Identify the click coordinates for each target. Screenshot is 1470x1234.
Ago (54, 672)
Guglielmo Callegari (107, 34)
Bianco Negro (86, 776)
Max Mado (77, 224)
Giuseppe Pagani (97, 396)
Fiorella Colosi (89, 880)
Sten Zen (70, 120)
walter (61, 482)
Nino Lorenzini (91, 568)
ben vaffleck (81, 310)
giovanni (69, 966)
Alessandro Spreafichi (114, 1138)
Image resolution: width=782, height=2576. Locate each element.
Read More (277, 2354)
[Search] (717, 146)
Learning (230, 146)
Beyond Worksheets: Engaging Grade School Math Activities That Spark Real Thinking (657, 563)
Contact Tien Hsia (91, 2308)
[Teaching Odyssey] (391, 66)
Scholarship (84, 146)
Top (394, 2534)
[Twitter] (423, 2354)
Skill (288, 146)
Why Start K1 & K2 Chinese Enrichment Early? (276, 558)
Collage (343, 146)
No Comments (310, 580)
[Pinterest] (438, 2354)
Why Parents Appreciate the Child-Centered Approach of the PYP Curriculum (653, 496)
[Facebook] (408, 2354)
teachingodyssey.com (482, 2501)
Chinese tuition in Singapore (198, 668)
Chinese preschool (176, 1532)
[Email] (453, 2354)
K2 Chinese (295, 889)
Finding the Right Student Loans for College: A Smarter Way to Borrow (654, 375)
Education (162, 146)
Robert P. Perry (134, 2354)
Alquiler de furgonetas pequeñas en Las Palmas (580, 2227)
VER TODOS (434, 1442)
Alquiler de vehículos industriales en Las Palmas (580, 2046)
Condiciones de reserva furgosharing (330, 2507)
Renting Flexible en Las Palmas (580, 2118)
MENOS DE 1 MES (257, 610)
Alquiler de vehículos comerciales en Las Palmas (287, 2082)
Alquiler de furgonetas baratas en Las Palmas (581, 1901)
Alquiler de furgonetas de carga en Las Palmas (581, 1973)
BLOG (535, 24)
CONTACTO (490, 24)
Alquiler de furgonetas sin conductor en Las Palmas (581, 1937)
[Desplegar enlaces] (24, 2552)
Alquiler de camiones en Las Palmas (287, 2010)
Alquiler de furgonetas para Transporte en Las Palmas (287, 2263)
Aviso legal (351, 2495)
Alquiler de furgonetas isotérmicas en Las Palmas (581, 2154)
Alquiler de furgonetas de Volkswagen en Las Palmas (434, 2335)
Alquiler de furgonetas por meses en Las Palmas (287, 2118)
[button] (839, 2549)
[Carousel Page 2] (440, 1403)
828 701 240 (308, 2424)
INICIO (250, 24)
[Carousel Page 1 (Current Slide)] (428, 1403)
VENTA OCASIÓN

Your goal:
Your answer should consist of all lines above that include the string "Carousel".

Exercise response:
[Carousel Page 2] (440, 1403)
[Carousel Page 1 (Current Slide)] (428, 1403)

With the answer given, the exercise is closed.